*Brief:*
Exactly the lines from the line that has "The height and" through the final line below are to be retyped, and the pictures are not.

*Given information:*
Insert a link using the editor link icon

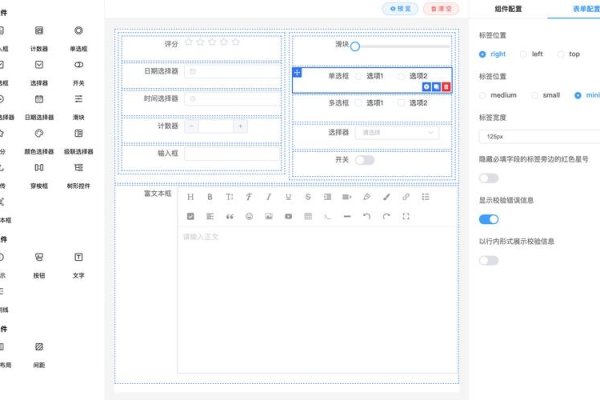pyautogui.click(x=405, y=197)
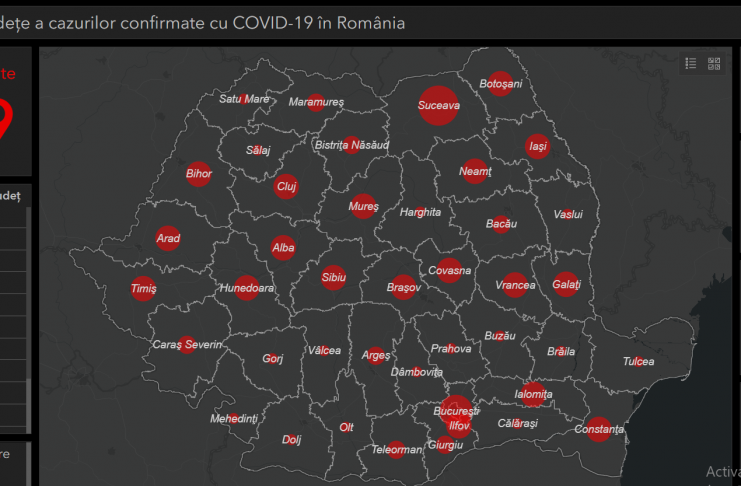
Task: Select the Sibiu red case marker
Action: 333,278
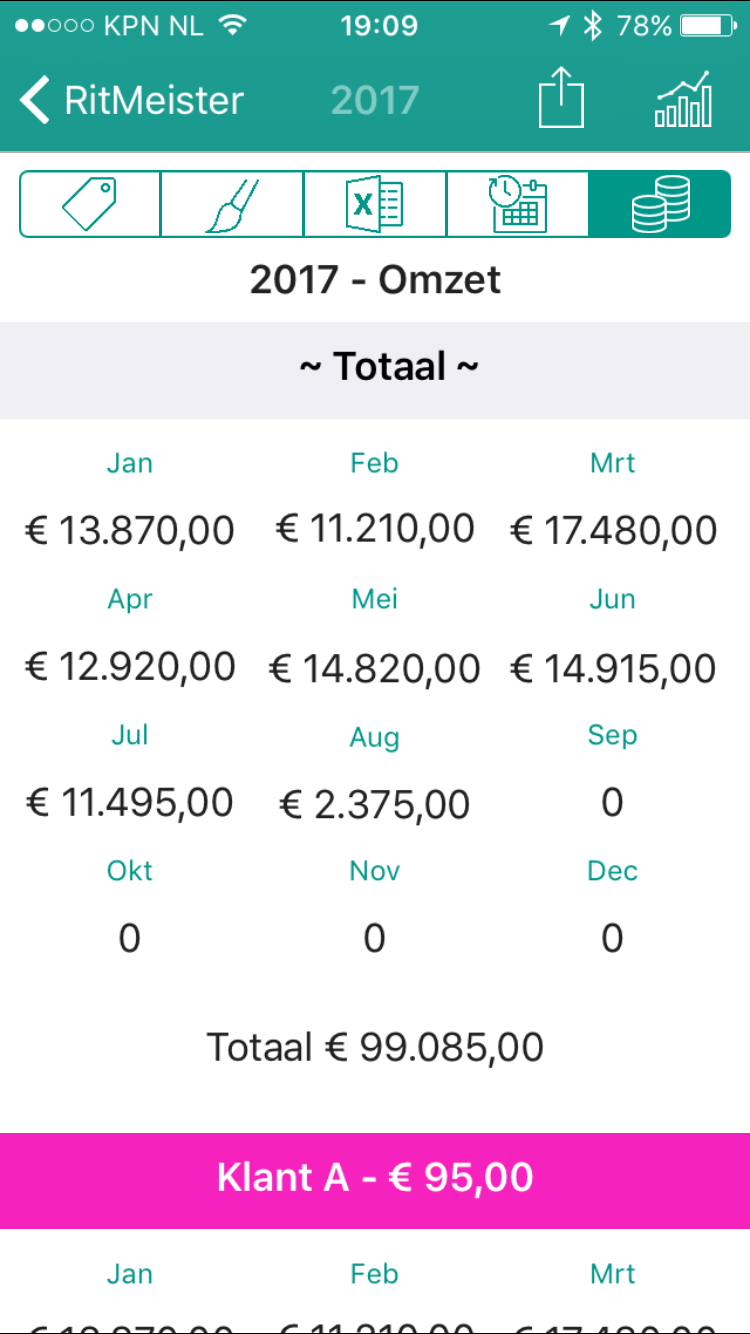
Task: Tap the Apr amount € 12.920,00
Action: (x=130, y=667)
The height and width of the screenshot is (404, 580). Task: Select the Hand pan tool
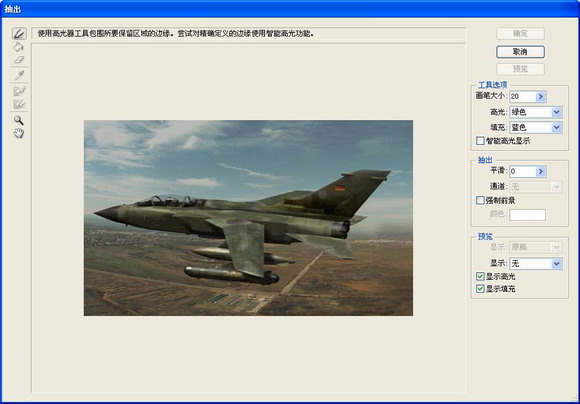point(18,133)
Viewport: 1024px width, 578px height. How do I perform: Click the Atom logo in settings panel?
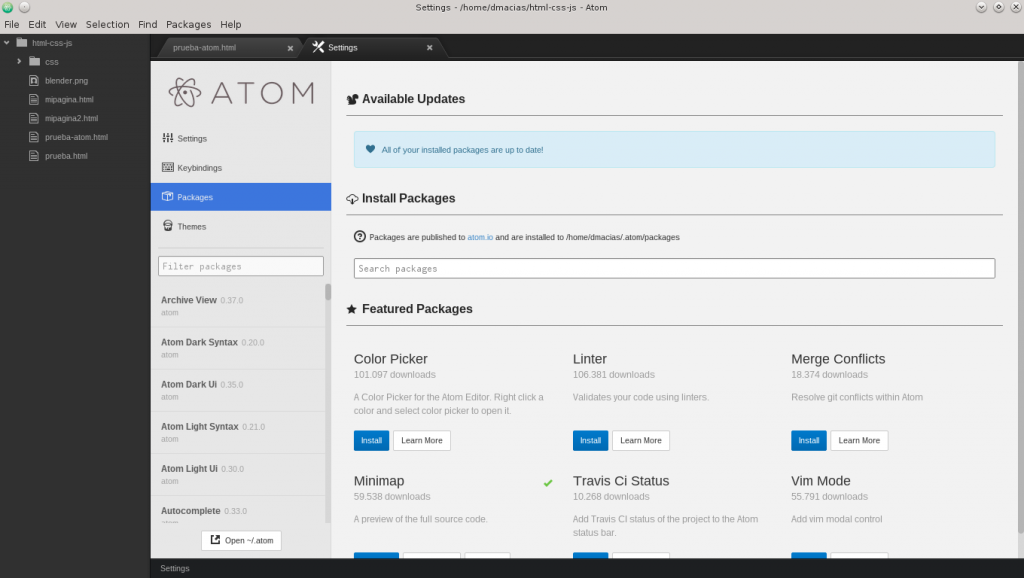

*Completed task:*
The height and width of the screenshot is (404, 580). Task: Select the Hand pan tool
point(18,133)
Viewport: 1024px width, 578px height. How do I perform: Click the Atom logo in settings panel?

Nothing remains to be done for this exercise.